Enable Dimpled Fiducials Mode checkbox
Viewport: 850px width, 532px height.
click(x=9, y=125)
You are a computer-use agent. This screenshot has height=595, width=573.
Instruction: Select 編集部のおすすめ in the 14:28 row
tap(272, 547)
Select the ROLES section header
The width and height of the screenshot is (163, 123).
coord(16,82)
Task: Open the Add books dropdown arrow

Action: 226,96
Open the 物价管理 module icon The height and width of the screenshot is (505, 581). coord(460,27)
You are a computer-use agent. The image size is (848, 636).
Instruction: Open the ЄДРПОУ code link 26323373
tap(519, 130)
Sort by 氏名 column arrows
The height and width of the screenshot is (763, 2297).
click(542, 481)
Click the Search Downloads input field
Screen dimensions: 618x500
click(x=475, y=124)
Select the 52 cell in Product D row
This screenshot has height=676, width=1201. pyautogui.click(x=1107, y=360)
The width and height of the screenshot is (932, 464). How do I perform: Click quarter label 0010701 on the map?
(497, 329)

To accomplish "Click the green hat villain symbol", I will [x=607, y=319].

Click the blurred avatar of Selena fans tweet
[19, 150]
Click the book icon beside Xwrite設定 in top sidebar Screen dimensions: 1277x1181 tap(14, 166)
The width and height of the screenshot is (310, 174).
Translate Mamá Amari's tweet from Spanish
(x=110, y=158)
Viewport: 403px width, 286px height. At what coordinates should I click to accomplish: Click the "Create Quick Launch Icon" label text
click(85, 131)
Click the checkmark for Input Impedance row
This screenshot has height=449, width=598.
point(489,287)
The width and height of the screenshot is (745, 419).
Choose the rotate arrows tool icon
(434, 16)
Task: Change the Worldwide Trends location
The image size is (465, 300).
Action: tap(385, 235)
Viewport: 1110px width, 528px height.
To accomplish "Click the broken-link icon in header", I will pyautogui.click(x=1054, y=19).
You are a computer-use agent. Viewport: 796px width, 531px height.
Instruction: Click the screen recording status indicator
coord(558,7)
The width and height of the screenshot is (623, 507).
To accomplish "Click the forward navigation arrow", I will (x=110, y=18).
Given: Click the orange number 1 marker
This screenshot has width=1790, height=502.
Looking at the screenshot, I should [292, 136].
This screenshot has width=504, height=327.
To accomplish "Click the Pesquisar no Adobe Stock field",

**Exercise aim**
Find the lines above that contain the word "will" and collect them.

**Output of the task**
To accomplish "Click the green hat villain symbol", I will [x=607, y=319].
To accomplish "Click the broken-link icon in header", I will pyautogui.click(x=1054, y=19).
To accomplish "Click the forward navigation arrow", I will (x=110, y=18).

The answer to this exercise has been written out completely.